Former President Barack Obama said of Jackson: ”Judge Jackson has already inspired young Black women like my daughters to set their sights higher, and her confirmation will help them believe they can be anything they want to be.”
There’s no doubt that Jackson’s career is stellar. And yet, that hasn’t stopped the onslaught of attacks from the GOP.
Texas Sen. Ted Cruz launched into a rant about critical race theory (CRT), hoping to ensnare Jackson by alluding that since she sits on a board at Georgetown Day School (where her two daughters attended), that somehow she was endorsing CRT.
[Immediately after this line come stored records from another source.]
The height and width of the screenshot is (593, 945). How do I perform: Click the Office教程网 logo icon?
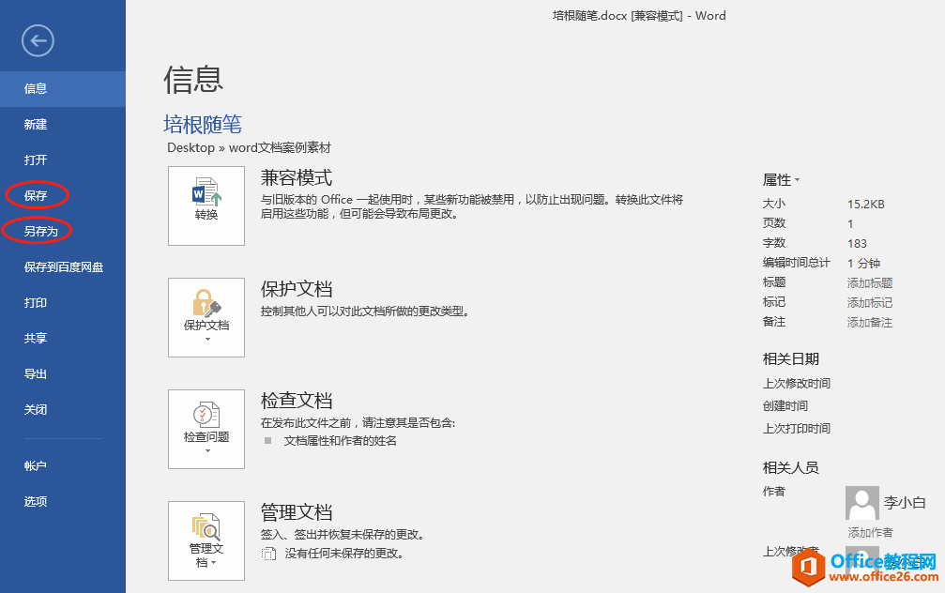point(808,569)
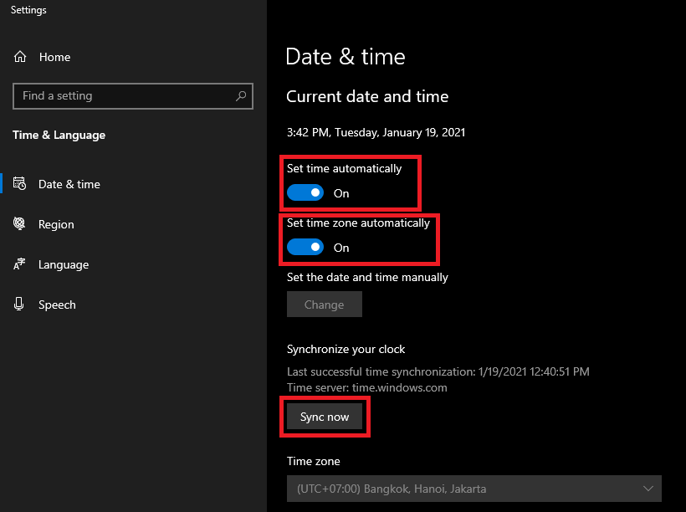Click the Time & Language section heading
686x512 pixels.
point(59,135)
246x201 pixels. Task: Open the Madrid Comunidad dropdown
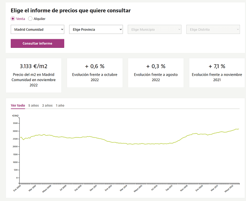[37, 29]
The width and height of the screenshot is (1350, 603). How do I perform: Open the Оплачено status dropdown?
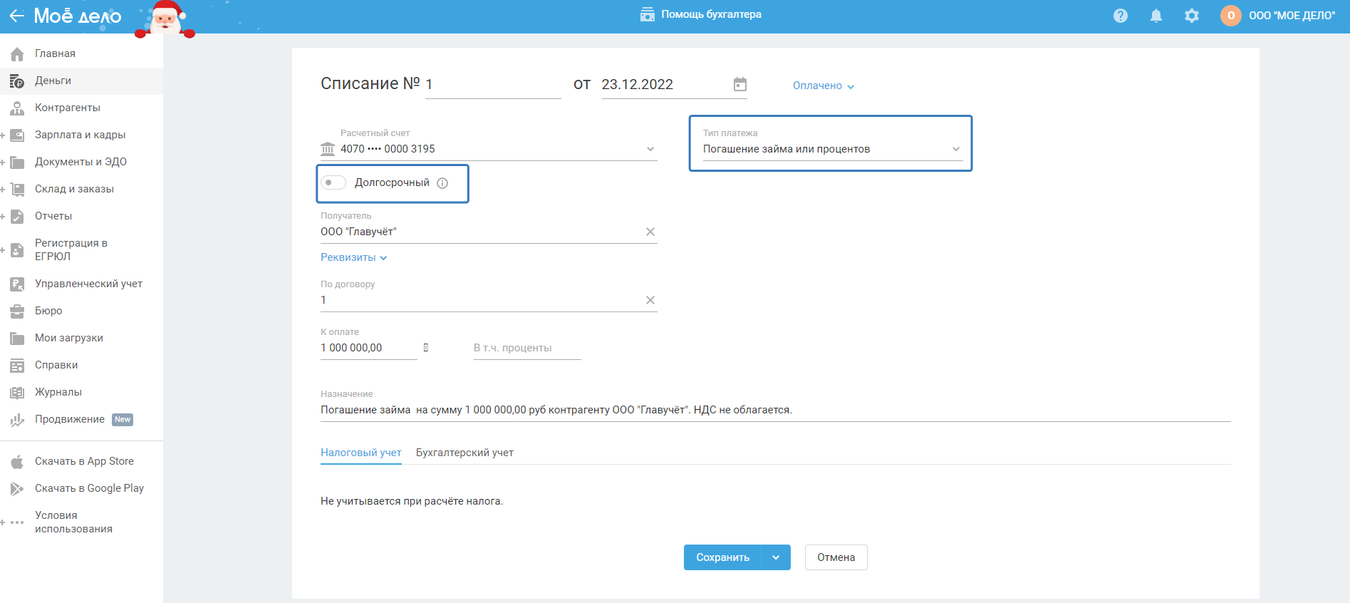click(x=823, y=86)
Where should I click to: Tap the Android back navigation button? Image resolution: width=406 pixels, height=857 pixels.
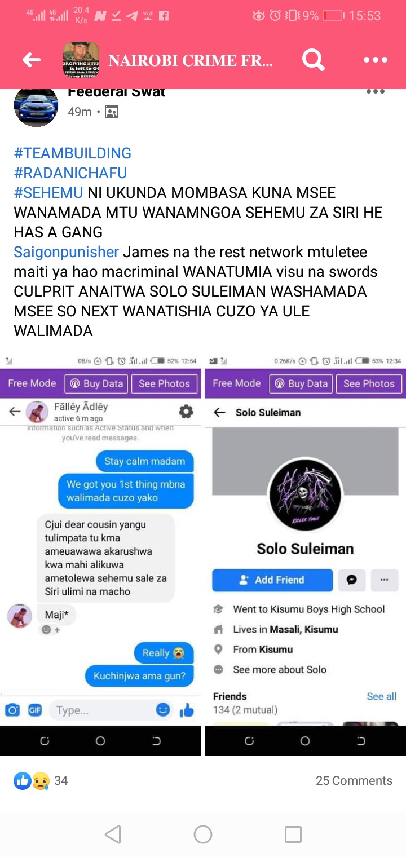[x=113, y=834]
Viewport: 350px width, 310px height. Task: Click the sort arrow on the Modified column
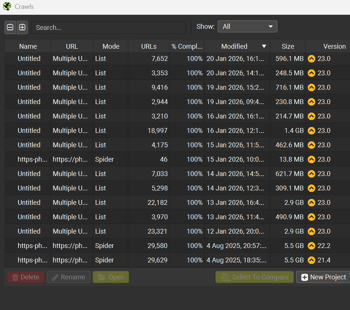pyautogui.click(x=264, y=46)
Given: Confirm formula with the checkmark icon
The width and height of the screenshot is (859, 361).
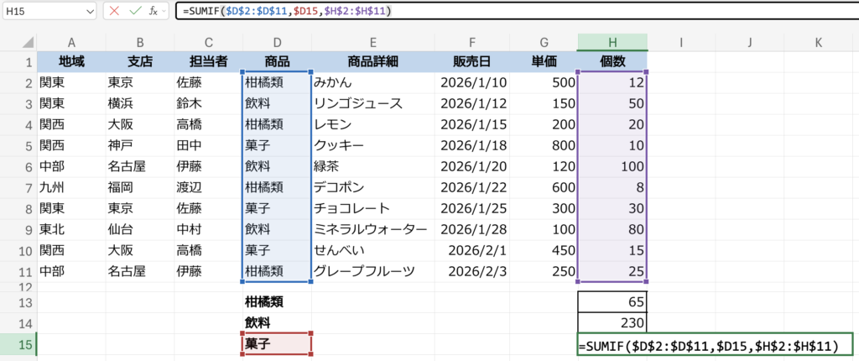Looking at the screenshot, I should [133, 12].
“If you look at the Georgetown Day School’s curriculum, it is filled and overflowing with critical race theory,” Cruz said, according to The Washington Post. Cruz made his racist rant using posters and children's books, and even asking whether “babies are racist?” And still, I watched the calm take over Jackson’s face. She answered thoughtfully and slowly, almost as if she were speaking to a child. This is something Black women have grown accustomed to doing as caregivers, parents, and to placate white employers.
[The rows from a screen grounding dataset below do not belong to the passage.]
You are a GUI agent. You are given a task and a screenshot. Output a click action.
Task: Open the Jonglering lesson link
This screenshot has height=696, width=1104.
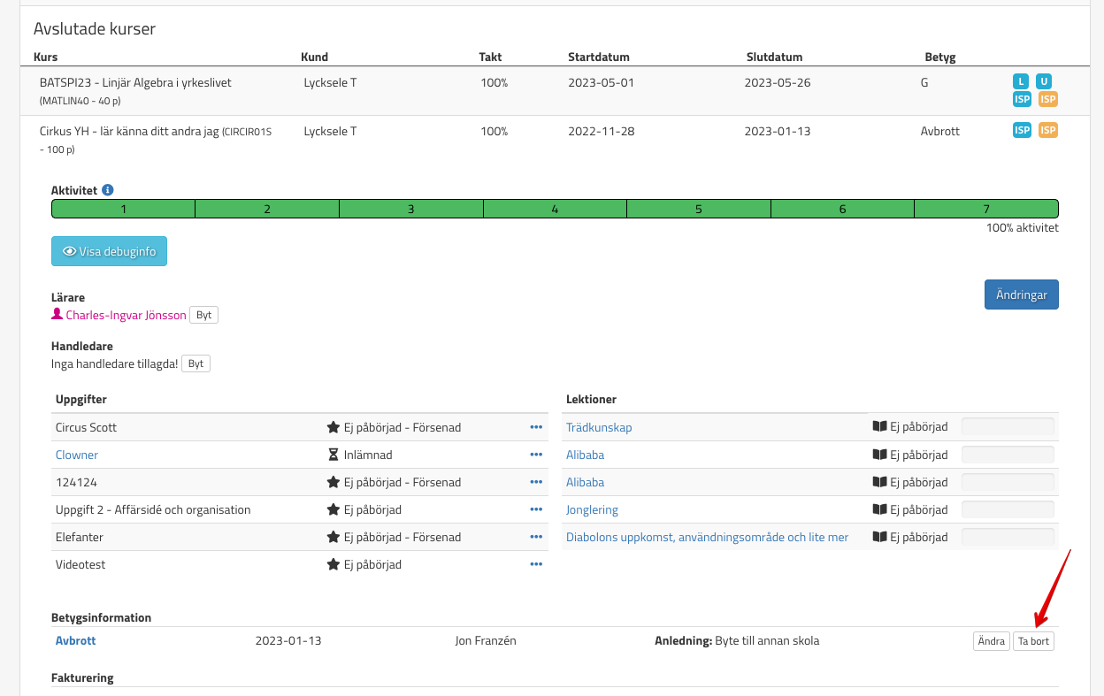tap(592, 509)
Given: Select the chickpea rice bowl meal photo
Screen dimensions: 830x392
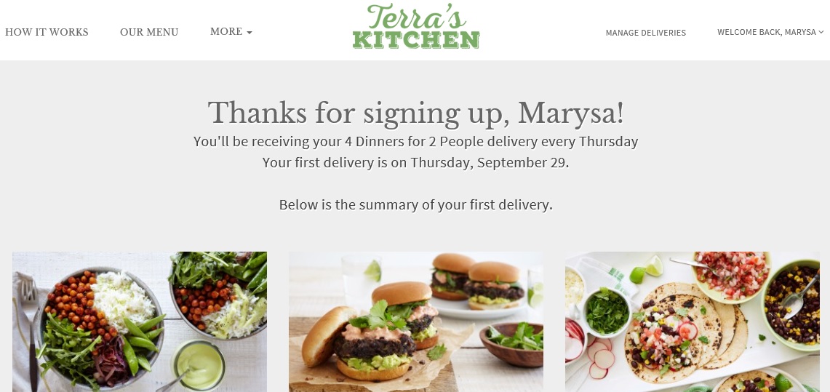Looking at the screenshot, I should [140, 321].
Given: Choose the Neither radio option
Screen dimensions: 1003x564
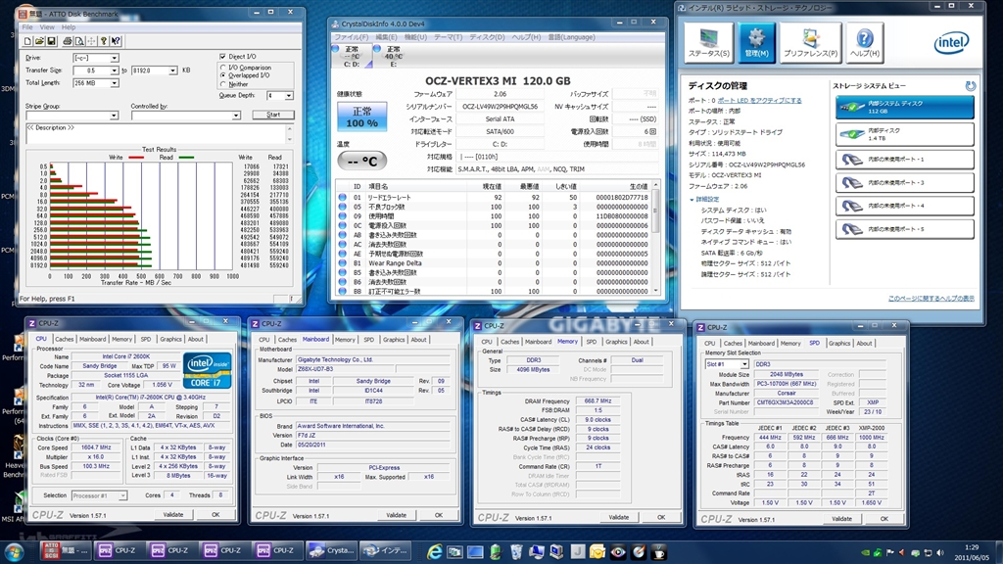Looking at the screenshot, I should pos(223,83).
Civil rights attorney and former President and Director-Counsel of the NAACP Legal Defense Fund (LDF) from 2013 to 2022 Sherrilyn Ifil tweeted after seeing Cruz’s questioning of Jackson: “The sigh. The pause. The double blink. The angle of the head. Volumes spoken before giving the answer. We understand.”
Sen. Josh Hawley’s attack centered on a 2013 child pornography case. The usual term for such offenses is 10-years; Jackson sentenced the defendant to three months in prison.
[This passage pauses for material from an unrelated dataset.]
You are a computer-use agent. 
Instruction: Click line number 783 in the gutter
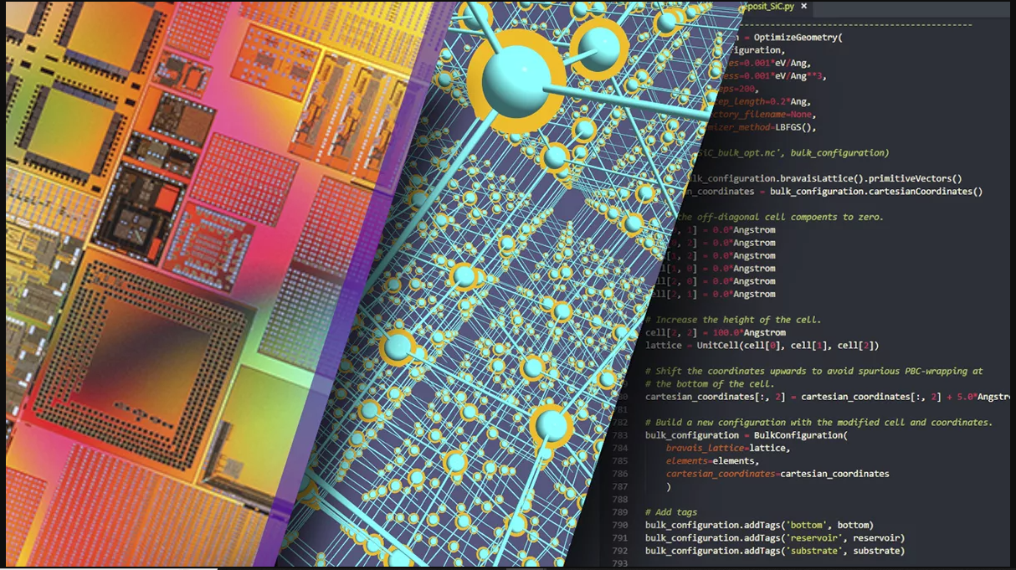point(620,435)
Jackson told Hawley that Congress gives judges the discretion to decide to sentence based on individual circumstances of each case. She pointed to a defendant's age, the sort of crime committed, and what harm has come to the victim.
“I don’t remember in detail this particular case, but I do recall it being unusual,” Jackson said, according to Politico. “And so my only point to you is that judges are doing the work of assessing in each case a number of factors that are set forward by Congress.”
The Los Angeles Times reports that Georgetown University government professor and chair of the women’s and gender studies program, Nadia Brown, put the curriculum aside this week and instead had her class watch Jackson’s hearings.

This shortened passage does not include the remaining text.